#### Work required:
Every entry below must be reproduced exactly.

#### Excerpted records:
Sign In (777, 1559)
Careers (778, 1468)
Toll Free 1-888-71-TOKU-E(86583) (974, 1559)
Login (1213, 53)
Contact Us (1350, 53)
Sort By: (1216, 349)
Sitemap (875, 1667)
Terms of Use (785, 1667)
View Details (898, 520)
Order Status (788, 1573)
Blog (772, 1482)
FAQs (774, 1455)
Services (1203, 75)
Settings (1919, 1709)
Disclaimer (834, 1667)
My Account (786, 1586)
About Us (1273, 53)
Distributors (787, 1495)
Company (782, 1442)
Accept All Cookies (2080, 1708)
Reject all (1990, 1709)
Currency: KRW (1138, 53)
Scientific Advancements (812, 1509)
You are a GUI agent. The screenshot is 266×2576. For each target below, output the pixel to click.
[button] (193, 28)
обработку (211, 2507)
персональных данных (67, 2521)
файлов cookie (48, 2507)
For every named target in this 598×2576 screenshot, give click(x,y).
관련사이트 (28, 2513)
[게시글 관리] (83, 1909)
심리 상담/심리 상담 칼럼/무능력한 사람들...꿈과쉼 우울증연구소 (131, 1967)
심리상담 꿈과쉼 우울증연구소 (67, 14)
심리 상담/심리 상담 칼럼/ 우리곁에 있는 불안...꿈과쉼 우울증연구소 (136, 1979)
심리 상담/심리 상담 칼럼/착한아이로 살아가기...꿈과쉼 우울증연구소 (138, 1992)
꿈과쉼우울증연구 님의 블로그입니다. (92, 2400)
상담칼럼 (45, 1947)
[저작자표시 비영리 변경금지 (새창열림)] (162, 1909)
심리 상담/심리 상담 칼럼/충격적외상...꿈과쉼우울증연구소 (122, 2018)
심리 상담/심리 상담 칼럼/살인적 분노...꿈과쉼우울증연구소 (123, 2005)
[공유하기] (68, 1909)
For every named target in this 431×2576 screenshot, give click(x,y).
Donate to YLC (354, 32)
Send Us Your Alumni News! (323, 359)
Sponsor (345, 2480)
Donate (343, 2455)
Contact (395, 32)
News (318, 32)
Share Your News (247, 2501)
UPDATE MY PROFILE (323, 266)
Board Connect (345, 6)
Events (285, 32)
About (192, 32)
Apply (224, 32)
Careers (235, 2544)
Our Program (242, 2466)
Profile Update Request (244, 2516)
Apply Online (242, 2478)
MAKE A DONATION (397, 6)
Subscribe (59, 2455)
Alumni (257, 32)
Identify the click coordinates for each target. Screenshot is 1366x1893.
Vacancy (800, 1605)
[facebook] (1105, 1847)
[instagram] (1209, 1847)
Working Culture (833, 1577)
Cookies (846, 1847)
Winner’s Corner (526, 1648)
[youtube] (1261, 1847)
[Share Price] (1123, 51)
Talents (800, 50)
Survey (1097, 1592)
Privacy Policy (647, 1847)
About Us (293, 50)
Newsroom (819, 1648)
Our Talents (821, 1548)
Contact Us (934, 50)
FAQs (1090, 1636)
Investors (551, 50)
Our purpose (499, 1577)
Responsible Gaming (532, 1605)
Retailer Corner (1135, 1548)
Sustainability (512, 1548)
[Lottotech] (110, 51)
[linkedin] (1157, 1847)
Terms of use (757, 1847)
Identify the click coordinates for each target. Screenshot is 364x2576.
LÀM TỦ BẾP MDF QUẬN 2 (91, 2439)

#### Final answer:
Sign In (777, 1559)
Careers (778, 1468)
Toll Free 1-888-71-TOKU-E(86583) (974, 1559)
Login (1213, 53)
Contact Us (1350, 53)
Sort By: (1216, 349)
Sitemap (875, 1667)
Terms of Use (785, 1667)
View Details (898, 520)
Order Status (788, 1573)
Blog (772, 1482)
FAQs (774, 1455)
Services (1203, 75)
Settings (1919, 1709)
Disclaimer (834, 1667)
My Account (786, 1586)
About Us (1273, 53)
Distributors (787, 1495)
Company (782, 1442)
Accept All Cookies (2080, 1708)
Reject all (1990, 1709)
Currency: KRW (1138, 53)
Scientific Advancements (812, 1509)
You are a GUI agent. The screenshot is 266×2576. For each target below, output the pixel to click.
[button] (193, 28)
обработку (211, 2507)
персональных данных (67, 2521)
файлов cookie (48, 2507)
For every named target in this 598×2576 screenshot, give click(x,y).
관련사이트 (28, 2513)
[게시글 관리] (83, 1909)
심리 상담/심리 상담 칼럼/무능력한 사람들...꿈과쉼 우울증연구소 (131, 1967)
심리상담 꿈과쉼 우울증연구소 (67, 14)
심리 상담/심리 상담 칼럼/ 우리곁에 있는 불안...꿈과쉼 우울증연구소 (136, 1979)
심리 상담/심리 상담 칼럼/착한아이로 살아가기...꿈과쉼 우울증연구소 (138, 1992)
꿈과쉼우울증연구 님의 블로그입니다. (92, 2400)
상담칼럼 (45, 1947)
[저작자표시 비영리 변경금지 (새창열림)] (162, 1909)
심리 상담/심리 상담 칼럼/충격적외상...꿈과쉼우울증연구소 (122, 2018)
심리 상담/심리 상담 칼럼/살인적 분노...꿈과쉼우울증연구소 (123, 2005)
[공유하기] (68, 1909)
For every named target in this 431×2576 screenshot, give click(x,y).
Donate to YLC (354, 32)
Send Us Your Alumni News! (323, 359)
Sponsor (345, 2480)
Donate (343, 2455)
Contact (395, 32)
News (318, 32)
Share Your News (247, 2501)
UPDATE MY PROFILE (323, 266)
Board Connect (345, 6)
Events (285, 32)
About (192, 32)
Apply (224, 32)
Careers (235, 2544)
Our Program (242, 2466)
Profile Update Request (244, 2516)
Apply Online (242, 2478)
MAKE A DONATION (397, 6)
Subscribe (59, 2455)
Alumni (257, 32)
Identify the click coordinates for each target. Screenshot is 1366x1893.
Vacancy (800, 1605)
[facebook] (1105, 1847)
[instagram] (1209, 1847)
Working Culture (833, 1577)
Cookies (846, 1847)
Winner’s Corner (526, 1648)
[youtube] (1261, 1847)
[Share Price] (1123, 51)
Talents (800, 50)
Survey (1097, 1592)
Privacy Policy (647, 1847)
About Us (293, 50)
Newsroom (819, 1648)
Our Talents (821, 1548)
Contact Us (934, 50)
FAQs (1090, 1636)
Investors (551, 50)
Our purpose (499, 1577)
Responsible Gaming (532, 1605)
Retailer Corner (1135, 1548)
Sustainability (512, 1548)
[Lottotech] (110, 51)
[linkedin] (1157, 1847)
Terms of use (757, 1847)
Identify the click coordinates for each target. Screenshot is 364x2576.
LÀM TỦ BẾP MDF QUẬN 2 (91, 2439)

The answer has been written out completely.